• WORK ORDER: Once you find the line with "最新チラシ情報はこちら (533, 396)" in the entries below, return exactly every line from it through the line with "Trading Spot (77, 181)".

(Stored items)
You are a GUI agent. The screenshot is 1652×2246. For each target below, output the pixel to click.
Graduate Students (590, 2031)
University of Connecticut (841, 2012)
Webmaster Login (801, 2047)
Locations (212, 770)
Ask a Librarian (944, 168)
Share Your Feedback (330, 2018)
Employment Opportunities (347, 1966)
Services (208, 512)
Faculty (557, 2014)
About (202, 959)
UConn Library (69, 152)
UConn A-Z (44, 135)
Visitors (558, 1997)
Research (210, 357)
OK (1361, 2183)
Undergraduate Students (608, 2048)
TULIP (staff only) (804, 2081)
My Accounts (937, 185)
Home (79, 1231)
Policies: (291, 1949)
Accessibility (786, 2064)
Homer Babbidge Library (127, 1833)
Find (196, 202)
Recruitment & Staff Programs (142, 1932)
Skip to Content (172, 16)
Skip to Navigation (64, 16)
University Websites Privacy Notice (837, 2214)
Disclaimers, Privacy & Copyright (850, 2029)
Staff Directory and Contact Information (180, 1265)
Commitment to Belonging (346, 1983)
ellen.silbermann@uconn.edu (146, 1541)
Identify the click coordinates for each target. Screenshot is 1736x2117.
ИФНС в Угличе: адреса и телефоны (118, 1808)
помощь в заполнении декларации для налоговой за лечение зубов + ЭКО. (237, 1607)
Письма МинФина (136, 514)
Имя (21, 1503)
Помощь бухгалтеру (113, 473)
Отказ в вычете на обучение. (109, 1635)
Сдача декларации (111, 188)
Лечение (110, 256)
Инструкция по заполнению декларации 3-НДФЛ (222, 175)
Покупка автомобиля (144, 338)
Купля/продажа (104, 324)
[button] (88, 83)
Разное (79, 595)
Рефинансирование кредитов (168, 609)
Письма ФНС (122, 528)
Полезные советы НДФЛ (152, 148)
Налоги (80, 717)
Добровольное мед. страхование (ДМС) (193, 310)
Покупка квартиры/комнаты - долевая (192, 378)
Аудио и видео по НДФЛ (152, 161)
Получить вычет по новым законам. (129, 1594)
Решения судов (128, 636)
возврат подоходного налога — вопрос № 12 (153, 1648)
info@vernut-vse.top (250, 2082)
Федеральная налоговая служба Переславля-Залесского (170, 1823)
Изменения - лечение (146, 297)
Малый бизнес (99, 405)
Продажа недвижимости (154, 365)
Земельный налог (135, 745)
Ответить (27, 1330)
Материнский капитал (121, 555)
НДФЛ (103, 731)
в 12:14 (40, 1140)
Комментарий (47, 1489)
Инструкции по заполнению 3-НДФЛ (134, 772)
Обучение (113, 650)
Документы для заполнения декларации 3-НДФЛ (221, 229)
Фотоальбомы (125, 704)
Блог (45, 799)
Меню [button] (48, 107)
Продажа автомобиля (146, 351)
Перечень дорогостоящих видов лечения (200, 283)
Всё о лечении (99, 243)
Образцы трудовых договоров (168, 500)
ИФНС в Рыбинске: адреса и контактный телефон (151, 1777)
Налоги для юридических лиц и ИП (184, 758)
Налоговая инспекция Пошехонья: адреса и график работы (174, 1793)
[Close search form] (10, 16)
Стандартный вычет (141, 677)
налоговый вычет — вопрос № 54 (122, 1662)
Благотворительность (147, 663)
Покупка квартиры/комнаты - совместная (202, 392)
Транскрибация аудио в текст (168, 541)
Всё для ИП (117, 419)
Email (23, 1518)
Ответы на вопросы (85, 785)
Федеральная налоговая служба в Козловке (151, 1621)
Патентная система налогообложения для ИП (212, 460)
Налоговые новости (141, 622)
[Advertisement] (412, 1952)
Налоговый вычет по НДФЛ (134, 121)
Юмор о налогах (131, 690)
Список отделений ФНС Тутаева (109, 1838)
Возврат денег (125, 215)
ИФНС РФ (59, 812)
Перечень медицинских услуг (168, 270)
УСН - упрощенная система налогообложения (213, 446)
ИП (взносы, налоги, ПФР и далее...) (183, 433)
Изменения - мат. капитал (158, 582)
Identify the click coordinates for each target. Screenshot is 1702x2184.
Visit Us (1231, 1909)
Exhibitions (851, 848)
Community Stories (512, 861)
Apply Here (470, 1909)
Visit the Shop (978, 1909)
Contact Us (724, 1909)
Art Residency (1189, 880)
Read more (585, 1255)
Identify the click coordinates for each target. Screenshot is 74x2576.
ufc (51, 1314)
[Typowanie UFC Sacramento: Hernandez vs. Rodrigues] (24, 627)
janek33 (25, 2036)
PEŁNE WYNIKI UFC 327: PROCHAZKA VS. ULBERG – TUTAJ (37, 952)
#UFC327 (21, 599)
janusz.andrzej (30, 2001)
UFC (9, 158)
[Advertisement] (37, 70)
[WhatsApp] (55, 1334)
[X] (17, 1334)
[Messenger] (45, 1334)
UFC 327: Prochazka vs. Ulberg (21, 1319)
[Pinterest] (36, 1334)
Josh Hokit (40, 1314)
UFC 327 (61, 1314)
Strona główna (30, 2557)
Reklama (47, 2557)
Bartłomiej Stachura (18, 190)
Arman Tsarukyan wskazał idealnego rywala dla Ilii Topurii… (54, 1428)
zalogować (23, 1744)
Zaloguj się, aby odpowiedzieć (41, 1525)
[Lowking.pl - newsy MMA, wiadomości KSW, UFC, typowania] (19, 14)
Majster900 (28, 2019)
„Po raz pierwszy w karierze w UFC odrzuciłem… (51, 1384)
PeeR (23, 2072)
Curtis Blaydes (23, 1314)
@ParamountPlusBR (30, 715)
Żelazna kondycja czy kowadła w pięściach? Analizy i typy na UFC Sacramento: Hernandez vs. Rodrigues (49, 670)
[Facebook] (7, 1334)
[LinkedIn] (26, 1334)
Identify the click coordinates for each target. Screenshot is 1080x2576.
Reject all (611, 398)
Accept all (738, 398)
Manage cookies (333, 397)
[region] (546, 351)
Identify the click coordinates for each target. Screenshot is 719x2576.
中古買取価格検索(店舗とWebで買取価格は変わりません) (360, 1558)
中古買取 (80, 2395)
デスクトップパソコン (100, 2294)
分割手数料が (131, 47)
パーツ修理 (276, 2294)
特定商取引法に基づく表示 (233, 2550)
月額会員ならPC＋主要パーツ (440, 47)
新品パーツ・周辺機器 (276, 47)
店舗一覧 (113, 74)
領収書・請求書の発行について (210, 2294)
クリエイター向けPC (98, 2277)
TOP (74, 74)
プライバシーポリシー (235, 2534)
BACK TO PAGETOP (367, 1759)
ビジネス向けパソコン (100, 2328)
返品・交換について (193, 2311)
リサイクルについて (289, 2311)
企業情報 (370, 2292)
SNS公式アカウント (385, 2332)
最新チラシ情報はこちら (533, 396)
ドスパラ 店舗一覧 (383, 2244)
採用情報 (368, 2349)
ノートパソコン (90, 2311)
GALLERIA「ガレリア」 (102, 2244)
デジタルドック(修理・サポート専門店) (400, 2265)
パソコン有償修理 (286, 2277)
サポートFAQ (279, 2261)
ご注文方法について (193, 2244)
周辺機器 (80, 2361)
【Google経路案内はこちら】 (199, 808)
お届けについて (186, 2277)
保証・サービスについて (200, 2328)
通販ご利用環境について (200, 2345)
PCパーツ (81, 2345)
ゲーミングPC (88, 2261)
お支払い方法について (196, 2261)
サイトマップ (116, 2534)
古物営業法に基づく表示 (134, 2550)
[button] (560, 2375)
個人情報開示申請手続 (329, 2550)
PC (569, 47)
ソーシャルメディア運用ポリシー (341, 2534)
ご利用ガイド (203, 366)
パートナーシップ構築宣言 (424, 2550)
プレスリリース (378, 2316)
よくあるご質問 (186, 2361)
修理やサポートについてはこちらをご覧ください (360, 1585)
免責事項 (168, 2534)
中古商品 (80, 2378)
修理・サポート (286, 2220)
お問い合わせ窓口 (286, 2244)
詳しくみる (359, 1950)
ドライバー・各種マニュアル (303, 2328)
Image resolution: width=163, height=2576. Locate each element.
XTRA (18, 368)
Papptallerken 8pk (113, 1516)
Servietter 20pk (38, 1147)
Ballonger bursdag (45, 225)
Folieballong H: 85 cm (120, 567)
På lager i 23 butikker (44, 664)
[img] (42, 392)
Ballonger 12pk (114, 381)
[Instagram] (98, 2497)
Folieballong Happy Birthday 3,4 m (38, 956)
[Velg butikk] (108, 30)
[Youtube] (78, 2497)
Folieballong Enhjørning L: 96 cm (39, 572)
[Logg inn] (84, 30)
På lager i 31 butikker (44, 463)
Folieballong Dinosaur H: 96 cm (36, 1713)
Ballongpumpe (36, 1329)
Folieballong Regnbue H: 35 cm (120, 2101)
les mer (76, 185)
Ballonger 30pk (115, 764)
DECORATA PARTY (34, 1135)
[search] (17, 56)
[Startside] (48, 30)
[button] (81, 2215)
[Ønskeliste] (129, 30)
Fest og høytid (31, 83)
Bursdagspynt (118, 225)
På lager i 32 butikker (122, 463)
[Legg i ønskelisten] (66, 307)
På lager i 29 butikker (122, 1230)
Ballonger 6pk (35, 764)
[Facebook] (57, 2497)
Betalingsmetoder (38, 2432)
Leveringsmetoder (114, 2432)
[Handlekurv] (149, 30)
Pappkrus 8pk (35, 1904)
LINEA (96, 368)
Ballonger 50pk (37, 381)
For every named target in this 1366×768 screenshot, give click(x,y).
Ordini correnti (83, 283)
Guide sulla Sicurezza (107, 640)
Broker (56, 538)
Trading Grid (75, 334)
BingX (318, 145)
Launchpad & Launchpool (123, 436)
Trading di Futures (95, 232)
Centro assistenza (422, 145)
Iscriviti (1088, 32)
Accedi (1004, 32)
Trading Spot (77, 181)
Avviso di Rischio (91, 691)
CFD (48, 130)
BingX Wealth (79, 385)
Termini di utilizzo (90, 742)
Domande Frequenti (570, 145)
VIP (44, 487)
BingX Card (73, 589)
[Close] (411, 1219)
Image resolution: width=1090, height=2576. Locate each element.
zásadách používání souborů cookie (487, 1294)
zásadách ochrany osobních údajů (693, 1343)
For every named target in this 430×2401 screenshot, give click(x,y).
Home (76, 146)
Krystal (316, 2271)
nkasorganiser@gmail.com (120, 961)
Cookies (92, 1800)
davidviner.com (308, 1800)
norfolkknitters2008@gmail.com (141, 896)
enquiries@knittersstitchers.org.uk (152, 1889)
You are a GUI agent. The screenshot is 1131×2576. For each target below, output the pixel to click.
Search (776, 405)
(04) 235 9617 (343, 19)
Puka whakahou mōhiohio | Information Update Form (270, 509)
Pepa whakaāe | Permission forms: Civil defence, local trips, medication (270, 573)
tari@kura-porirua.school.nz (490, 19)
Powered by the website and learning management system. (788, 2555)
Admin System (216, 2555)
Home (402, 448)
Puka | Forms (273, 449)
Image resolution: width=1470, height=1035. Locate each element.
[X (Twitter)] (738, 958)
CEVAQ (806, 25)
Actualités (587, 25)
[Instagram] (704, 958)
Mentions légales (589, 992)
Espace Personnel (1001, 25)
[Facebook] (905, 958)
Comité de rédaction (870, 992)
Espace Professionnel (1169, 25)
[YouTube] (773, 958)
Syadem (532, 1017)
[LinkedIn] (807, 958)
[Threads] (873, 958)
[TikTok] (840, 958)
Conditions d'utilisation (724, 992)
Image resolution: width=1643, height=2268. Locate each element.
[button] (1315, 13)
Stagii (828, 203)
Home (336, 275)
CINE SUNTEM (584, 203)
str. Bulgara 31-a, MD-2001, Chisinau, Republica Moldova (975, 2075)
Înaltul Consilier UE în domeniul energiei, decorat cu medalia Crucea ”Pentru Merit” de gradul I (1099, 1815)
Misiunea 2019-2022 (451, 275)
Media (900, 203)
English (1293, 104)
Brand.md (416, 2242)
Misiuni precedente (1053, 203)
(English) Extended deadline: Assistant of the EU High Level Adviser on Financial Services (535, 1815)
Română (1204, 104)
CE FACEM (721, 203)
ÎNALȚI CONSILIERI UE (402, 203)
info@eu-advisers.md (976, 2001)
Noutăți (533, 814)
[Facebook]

• ANSWER BELOW:
最新チラシ情報はこちら (533, 396)
ドスパラ 店舗一覧 (383, 2244)
採用情報 (368, 2349)
ノートパソコン (90, 2311)
GALLERIA「ガレリア」 (102, 2244)
デジタルドック(修理・サポート専門店) (400, 2265)
パソコン有償修理 (286, 2277)
サポートFAQ (279, 2261)
ご注文方法について (193, 2244)
周辺機器 (80, 2361)
【Google経路案内はこちら】 (199, 808)
お届けについて (186, 2277)
保証・サービスについて (200, 2328)
通販ご利用環境について (200, 2345)
PCパーツ (81, 2345)
ゲーミングPC (88, 2261)
お支払い方法について (196, 2261)
サイトマップ (116, 2534)
古物営業法に基づく表示 (134, 2550)
[button] (560, 2375)
個人情報開示申請手続 (329, 2550)
PC (569, 47)
ソーシャルメディア運用ポリシー (341, 2534)
ご利用ガイド (203, 366)
パートナーシップ構築宣言 (424, 2550)
プレスリリース (378, 2316)
よくあるご質問 (186, 2361)
修理やサポートについてはこちらをご覧ください (360, 1585)
免責事項 (168, 2534)
中古商品 (80, 2378)
修理・サポート (286, 2220)
お問い合わせ窓口 (286, 2244)
詳しくみる (359, 1950)
ドライバー・各種マニュアル (303, 2328)
Image resolution: width=163, height=2576. Locate each element.
XTRA (18, 368)
Papptallerken 8pk (113, 1516)
Servietter 20pk (38, 1147)
Ballonger bursdag (45, 225)
Folieballong H: 85 cm (120, 567)
På lager i 23 butikker (44, 664)
[img] (42, 392)
Ballonger 12pk (114, 381)
[Instagram] (98, 2497)
Folieballong Happy Birthday 3,4 m (38, 956)
[Velg butikk] (108, 30)
[Youtube] (78, 2497)
Folieballong Enhjørning L: 96 cm (39, 572)
[Logg inn] (84, 30)
På lager i 31 butikker (44, 463)
Folieballong Dinosaur H: 96 cm (36, 1713)
Ballongpumpe (36, 1329)
Folieballong Regnbue H: 35 cm (120, 2101)
les mer (76, 185)
Ballonger 30pk (115, 764)
DECORATA PARTY (34, 1135)
[search] (17, 56)
[Startside] (48, 30)
[button] (81, 2215)
[Ønskeliste] (129, 30)
Fest og høytid (31, 83)
Bursdagspynt (118, 225)
På lager i 32 butikker (122, 463)
[Legg i ønskelisten] (66, 307)
På lager i 29 butikker (122, 1230)
Ballonger 6pk (35, 764)
[Facebook] (57, 2497)
Betalingsmetoder (38, 2432)
Leveringsmetoder (114, 2432)
[Handlekurv] (149, 30)
Pappkrus 8pk (35, 1904)
LINEA (96, 368)
Ballonger 50pk (37, 381)
For every named target in this 1366×768 screenshot, give click(x,y).
Ordini correnti (83, 283)
Guide sulla Sicurezza (107, 640)
Broker (56, 538)
Trading Grid (75, 334)
BingX (318, 145)
Launchpad & Launchpool (123, 436)
Trading di Futures (95, 232)
Centro assistenza (422, 145)
Iscriviti (1088, 32)
Accedi (1004, 32)
Trading Spot (77, 181)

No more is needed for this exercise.